Most grocery store employees don’t know much about the products they sell, other than the area they came from or when they get delivered to their store. They have very little, if any, information about the farms they came from.

They also don’t know how old the produce is BEFORE it gets to their store. Produce arriving in a grocery store is not always as fresh as we think. After hearing that apples are often sitting in cold storage for months on end before being shipped to stores, a news team in Sydney did some digging and discovered that apples in several area stores were ten months old! New cold-storage techniques put the apples produced on big produce farms to “sleep” for several months so they can be available “year-round” to consumers.

When you buy directly from farmers, you can ask them important questions. For example, if a farmer is not “certified organic” (most small farms can’t afford to go through the process), what kind of soil do they use? Where are their seeds from and do they use any conventional pesticides? How do they fertilize? Often the small farms have practices that are every bit as good if not better than the bigger farms that can afford to be “certified organic.”

Local farmers are part of the community and are directly responsible to their customers who see them regularly. Since farmers also eat what they grow, they are motivated to produce great food.

7. Food Security

The popularity of buying more local has been on the rise for over a decade. But the movement received quite a boost from the pandemic, as many of us suddenly found ourselves discovering how those seemingly limitless packages of chicken in the stores could disappear practically overnight.

Seeing empty grocery shelves and experiencing different foods absent from stores at different times was jarring. Most of us took a closer look at the supply chain and realized that we better figure out alternative places to get food, through growing our own or getting to know our local farmers better. Local farmers had their revenue streams disrupted during the early days of the pandemic since many farms rely on restaurants and other food service clients to make the bulk of their money. So farmers found new ways to connect with individual customers in their areas just as individual customers wanted to be more connected to their local farms. 

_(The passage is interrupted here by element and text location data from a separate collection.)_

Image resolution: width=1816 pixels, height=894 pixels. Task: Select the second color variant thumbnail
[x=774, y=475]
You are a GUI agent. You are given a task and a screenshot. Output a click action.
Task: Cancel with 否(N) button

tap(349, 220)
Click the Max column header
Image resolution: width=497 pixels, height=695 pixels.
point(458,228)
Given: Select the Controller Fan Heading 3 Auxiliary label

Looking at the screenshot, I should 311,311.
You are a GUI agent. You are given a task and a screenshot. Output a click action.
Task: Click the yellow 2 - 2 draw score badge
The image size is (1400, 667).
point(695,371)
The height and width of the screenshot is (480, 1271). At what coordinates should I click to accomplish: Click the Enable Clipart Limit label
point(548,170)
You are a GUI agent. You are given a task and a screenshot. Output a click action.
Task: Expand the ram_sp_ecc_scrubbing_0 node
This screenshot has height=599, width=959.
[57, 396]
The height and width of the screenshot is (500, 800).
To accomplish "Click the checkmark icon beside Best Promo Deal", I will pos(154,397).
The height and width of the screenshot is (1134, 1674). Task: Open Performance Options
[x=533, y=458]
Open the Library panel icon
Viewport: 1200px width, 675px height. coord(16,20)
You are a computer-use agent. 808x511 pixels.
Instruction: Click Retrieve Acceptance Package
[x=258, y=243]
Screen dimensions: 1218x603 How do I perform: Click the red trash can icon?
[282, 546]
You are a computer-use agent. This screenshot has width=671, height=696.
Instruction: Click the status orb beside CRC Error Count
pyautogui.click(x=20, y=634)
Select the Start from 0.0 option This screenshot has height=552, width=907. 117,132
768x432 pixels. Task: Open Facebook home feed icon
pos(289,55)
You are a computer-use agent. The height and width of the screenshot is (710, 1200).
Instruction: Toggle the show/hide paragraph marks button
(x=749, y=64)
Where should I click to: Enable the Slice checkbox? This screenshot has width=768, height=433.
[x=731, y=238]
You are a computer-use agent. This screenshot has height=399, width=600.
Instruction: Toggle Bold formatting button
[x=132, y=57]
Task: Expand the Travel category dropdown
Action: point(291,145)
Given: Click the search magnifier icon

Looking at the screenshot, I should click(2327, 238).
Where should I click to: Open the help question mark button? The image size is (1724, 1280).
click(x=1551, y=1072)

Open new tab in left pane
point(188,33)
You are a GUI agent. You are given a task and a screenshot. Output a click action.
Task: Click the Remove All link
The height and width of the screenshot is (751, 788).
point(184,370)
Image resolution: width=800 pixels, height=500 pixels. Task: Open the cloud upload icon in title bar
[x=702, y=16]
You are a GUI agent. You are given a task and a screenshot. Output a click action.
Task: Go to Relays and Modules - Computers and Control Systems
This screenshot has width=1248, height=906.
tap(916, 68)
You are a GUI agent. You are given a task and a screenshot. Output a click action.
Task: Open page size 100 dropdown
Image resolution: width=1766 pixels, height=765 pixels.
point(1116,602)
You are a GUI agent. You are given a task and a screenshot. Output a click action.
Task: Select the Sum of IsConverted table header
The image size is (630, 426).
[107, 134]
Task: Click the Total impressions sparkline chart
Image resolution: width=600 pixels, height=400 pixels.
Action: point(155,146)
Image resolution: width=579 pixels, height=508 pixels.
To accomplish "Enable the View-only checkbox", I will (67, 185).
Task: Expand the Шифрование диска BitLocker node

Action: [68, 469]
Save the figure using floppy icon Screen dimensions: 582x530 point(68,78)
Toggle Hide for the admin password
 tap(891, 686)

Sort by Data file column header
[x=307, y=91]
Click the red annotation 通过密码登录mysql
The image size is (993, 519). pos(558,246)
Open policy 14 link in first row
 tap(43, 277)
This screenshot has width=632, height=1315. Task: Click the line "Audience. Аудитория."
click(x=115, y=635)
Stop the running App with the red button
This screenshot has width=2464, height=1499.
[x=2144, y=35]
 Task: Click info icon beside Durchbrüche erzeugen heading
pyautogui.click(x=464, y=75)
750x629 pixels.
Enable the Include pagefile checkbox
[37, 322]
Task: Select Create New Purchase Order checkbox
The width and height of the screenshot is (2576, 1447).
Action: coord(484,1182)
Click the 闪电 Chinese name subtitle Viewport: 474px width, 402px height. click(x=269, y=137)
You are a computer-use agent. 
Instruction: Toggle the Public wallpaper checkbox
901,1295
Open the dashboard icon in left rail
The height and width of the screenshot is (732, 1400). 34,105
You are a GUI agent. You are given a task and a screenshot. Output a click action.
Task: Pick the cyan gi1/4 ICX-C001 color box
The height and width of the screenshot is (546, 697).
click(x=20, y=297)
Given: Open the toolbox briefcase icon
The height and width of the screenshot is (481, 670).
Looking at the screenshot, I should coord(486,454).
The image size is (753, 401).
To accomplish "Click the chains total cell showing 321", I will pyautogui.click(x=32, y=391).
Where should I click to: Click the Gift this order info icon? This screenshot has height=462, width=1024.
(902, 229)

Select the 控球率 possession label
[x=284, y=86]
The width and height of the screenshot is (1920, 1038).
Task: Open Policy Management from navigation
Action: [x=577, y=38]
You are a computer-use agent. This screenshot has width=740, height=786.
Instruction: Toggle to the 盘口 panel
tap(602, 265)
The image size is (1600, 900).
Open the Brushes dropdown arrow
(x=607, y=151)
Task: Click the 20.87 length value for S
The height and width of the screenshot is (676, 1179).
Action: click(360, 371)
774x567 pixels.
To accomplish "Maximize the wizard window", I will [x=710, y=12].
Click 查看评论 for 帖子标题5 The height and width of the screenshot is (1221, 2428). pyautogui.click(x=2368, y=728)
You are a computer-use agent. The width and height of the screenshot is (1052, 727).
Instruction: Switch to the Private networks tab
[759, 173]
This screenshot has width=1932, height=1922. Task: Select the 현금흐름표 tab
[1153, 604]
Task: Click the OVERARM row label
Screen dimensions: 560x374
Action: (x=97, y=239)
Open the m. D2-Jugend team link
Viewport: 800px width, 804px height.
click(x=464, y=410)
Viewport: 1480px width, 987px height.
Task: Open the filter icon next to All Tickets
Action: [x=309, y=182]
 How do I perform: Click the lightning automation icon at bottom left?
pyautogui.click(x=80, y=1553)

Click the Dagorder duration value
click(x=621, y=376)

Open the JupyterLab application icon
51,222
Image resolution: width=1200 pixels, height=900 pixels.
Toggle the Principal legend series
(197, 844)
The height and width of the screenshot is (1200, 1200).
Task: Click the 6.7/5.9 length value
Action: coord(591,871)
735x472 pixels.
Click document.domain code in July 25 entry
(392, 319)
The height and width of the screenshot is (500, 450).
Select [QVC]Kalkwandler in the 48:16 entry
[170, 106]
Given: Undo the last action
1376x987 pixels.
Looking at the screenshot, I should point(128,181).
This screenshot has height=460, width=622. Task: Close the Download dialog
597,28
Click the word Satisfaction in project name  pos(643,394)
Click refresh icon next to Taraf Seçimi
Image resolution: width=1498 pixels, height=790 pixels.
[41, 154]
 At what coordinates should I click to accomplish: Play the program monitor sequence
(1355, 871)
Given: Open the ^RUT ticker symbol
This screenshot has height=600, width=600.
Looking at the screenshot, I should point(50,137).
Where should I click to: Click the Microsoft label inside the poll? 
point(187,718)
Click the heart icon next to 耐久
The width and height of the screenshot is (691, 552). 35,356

During the pandemic farmers had to find new and innovative ways to connect to their local communities and vice – versa. Ready-to-cook meal kits or ready-prepared meals were offered more places. Facebook groups and apps were developed to help connect farmers, cooks, bakers to their local customers.

The movement “buying local food” movement has grown bigger in the past few years, and it seems like it will continue to grow faster even as things have returned to “normal.”  Farmers will continue to find new, better ways to sell to individuals and other businesses. The bottom line is since so many of us have discovered (or re-discovered) that buying “local food” has so many benefits for both individuals and communities, most of us are all in!